After dinner, my mother-in-law had what might have been an alergic reaction to canned tuna. With her history of alergies and respiratory problems, anything might happen.

She went over her routine to deal with the shortness of breath (antialergic, nebulization, inhaler). After a while, she started to get desperate (her anxiety and depression problems do not help in these cases). We knew it was going to be a long night.

In today's Venezuela, you cannot afford to get sick at night (in fact, you cannot afford to get sick. Period). You have to order your body that in the event of a physiological emergency, it must call for help during office hours!

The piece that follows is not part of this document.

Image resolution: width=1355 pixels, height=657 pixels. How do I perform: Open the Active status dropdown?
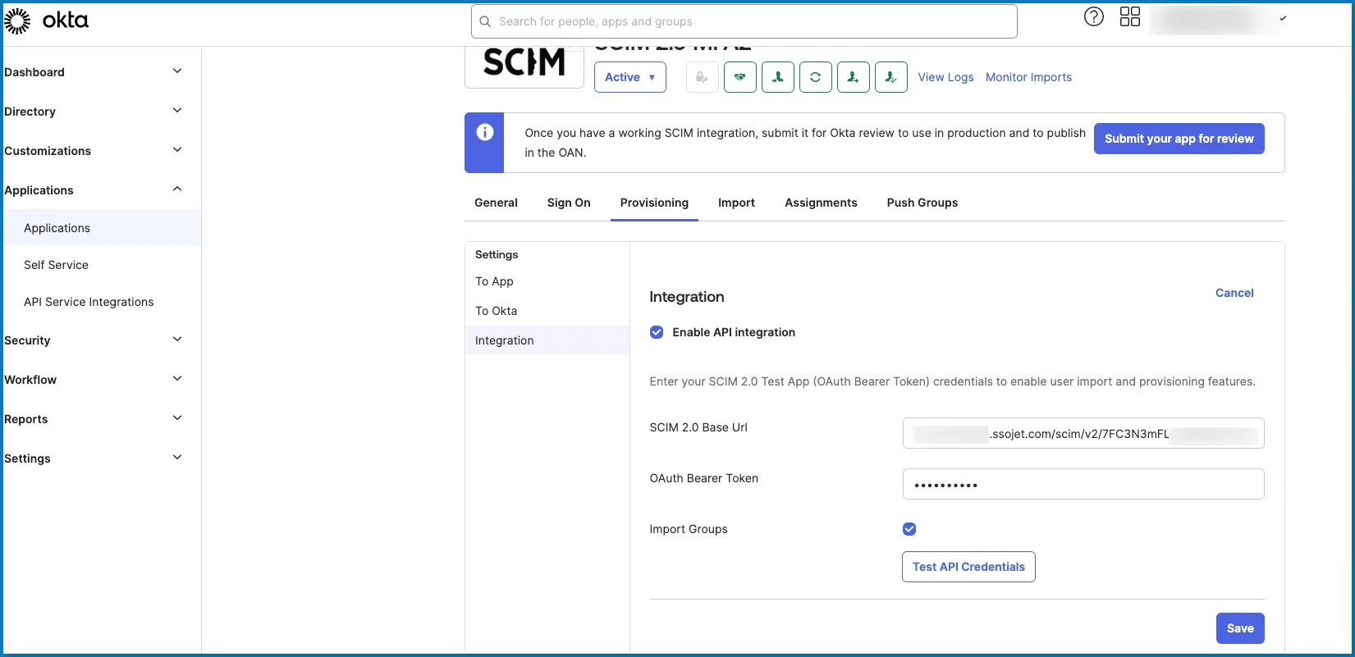tap(629, 77)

There used to be a time (as it is still in most countries) where we could just get on our family car or call a friend who had a car and go wherever we needed to go (you could choose an Ambulatorio (outpatient hospital), the hospital, or a private clinic). If no friend was available, you could just take a taxi. There were taxis 24/6 (Sundays were a different story).

Now, with less vehicles in the streets and with a dramatic gasoline crisis, finding a car, even for a medical emergency, is very hard for the average person.

So here we were, almost midnight, and all the contacts my wife tried were either unavailable or their cars had no gas. My mother-in-law was beside herself. She wanted us to try every neighbor's door either to get some other medication (since hers did not work) or get a ride to a medical center. My wife tried several doors while I held her mother, who was now having a serious panic attack. She started to yell that she was going to die. She begged us not to let her die like that. It was a very hard moment. It is so frustrating not to be able to provide something as simple as transportation for a medical emergency.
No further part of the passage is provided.